- Task goal
Given the listing below, write out exactly the lines starting with the line that has "For every named" and going on through the line that has "Cookie settings [button]", both kept.
+++ Data listing
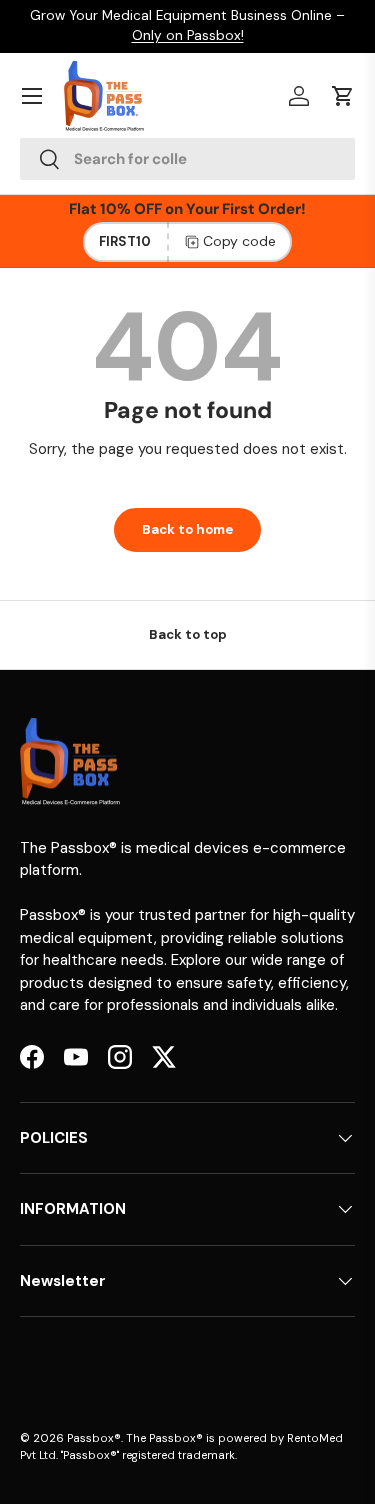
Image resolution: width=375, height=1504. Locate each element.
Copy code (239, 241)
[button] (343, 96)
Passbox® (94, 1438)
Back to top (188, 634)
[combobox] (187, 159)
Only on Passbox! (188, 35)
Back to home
++++++
+++ Data listing
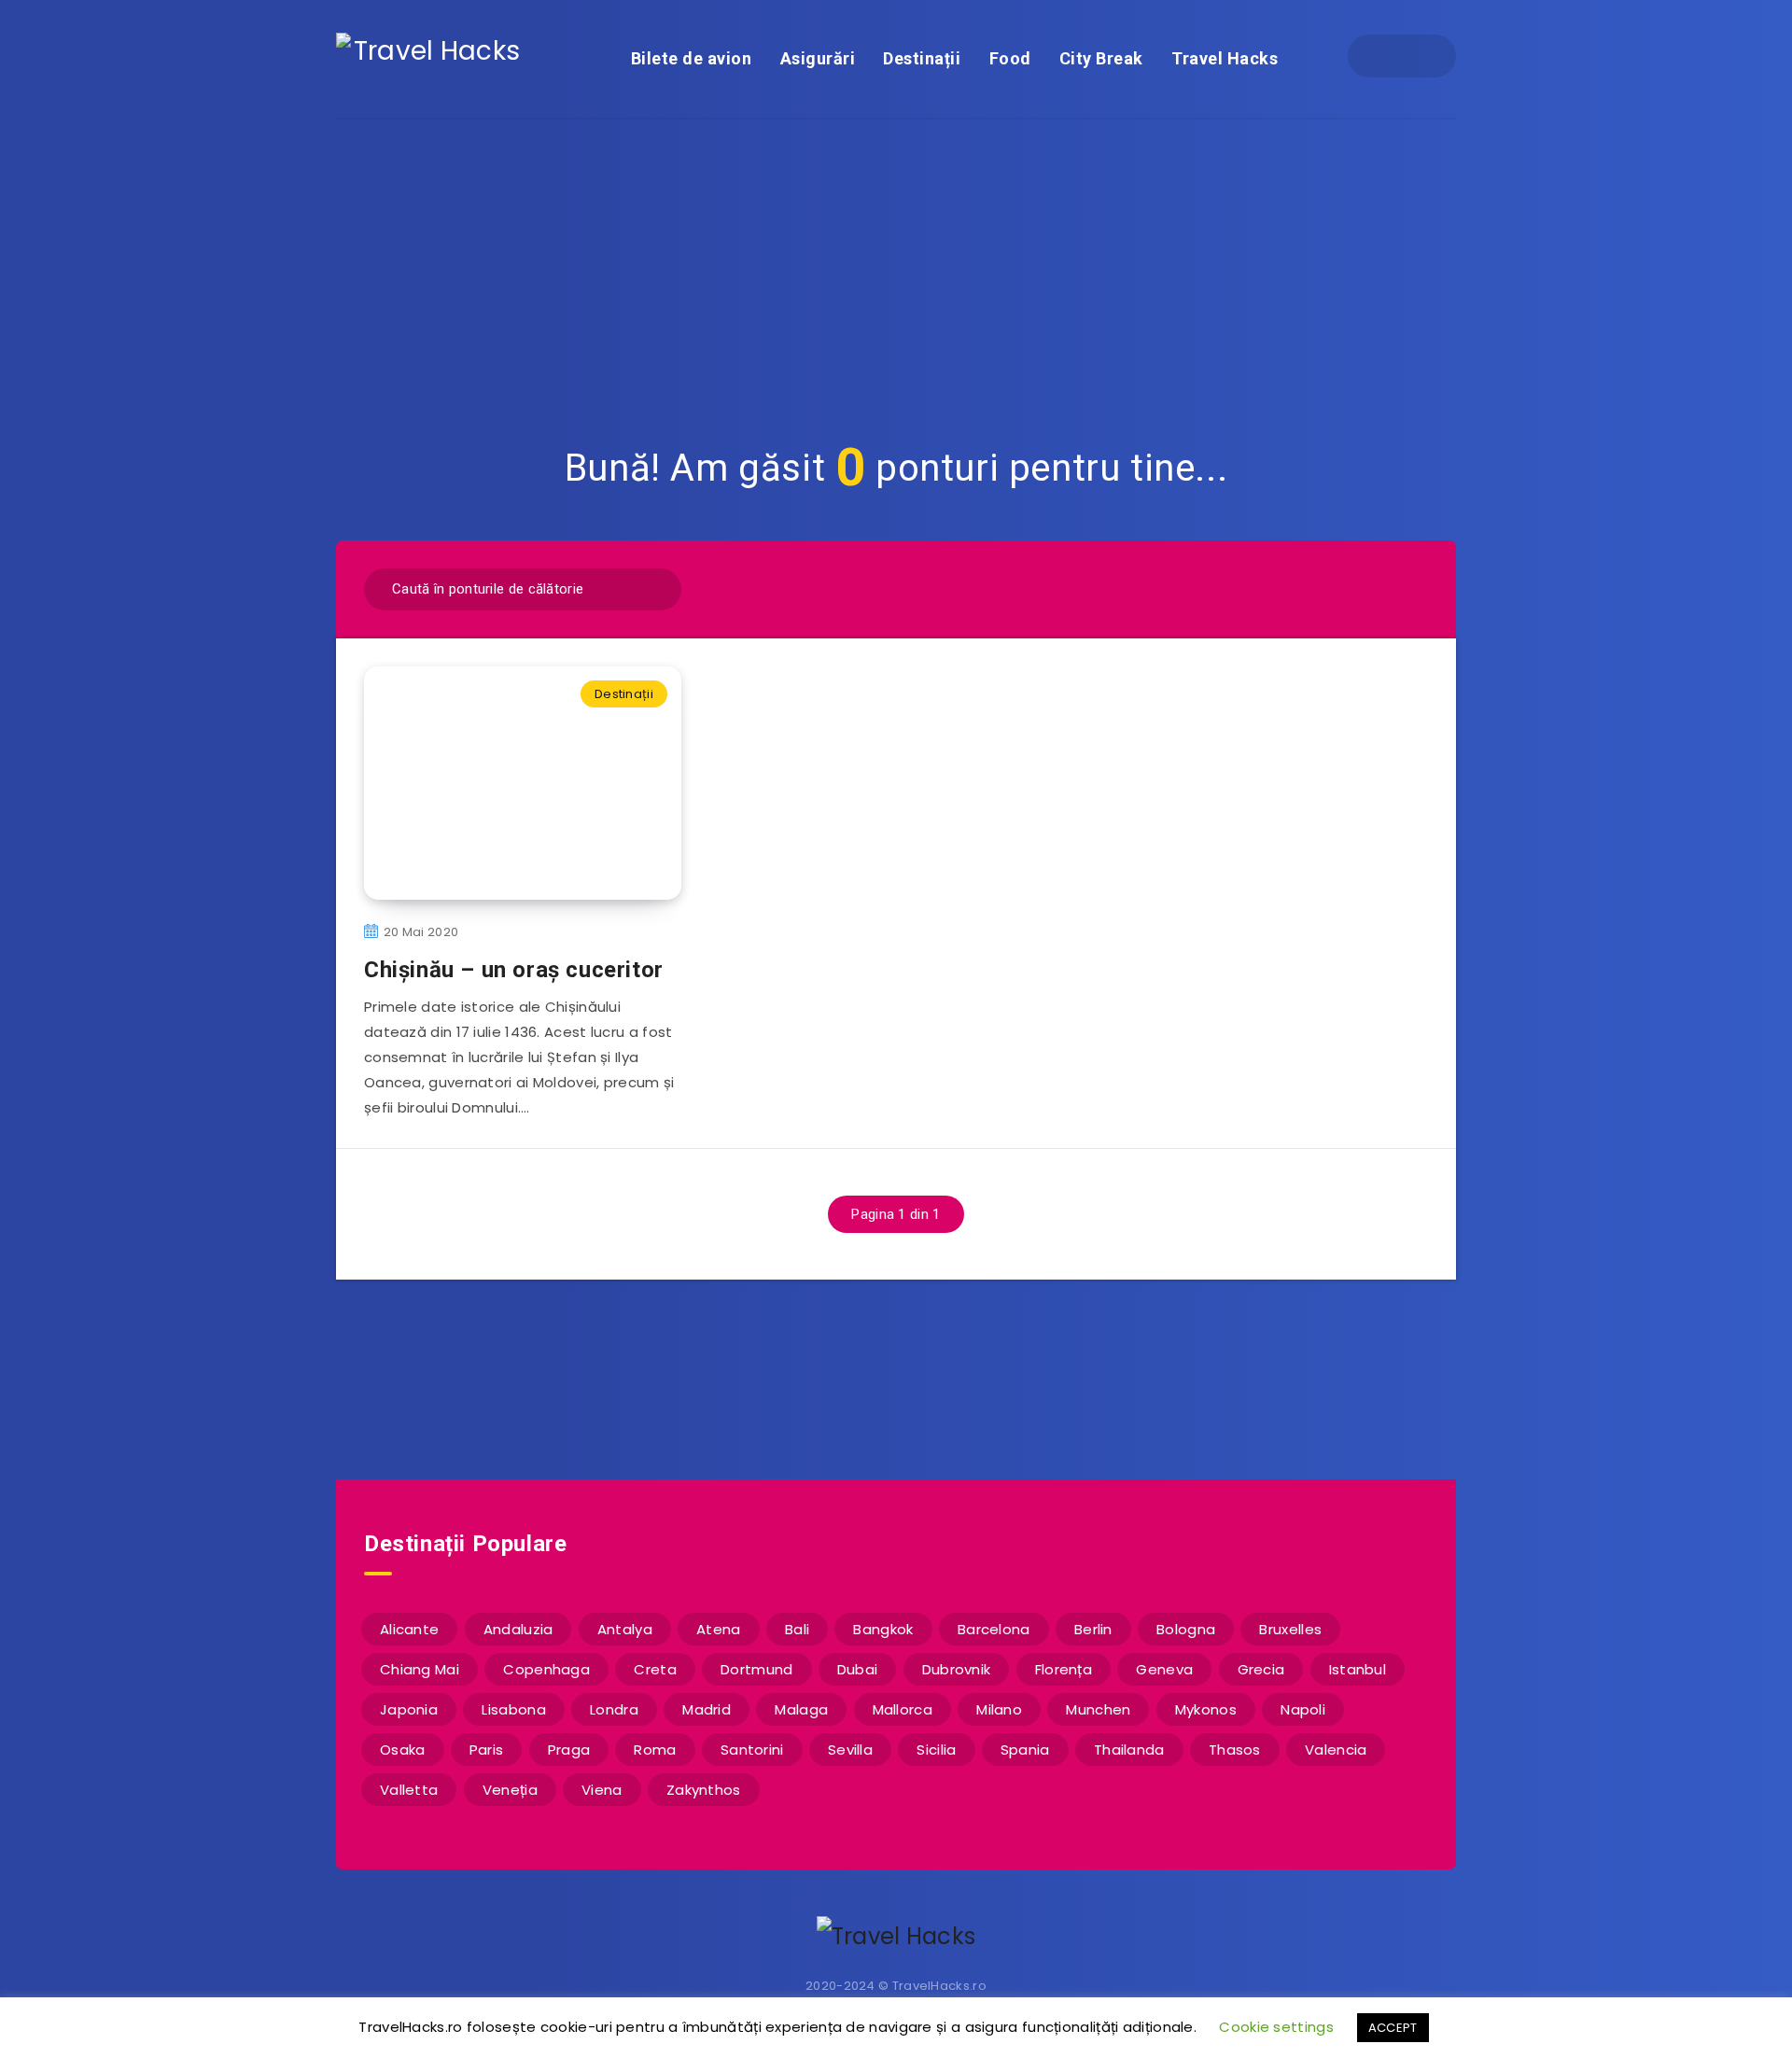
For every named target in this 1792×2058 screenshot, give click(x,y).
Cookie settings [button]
++++++
- Response area
For every named target in this 1792×2058 screenshot, give click(x,y).
Cookie settings [button]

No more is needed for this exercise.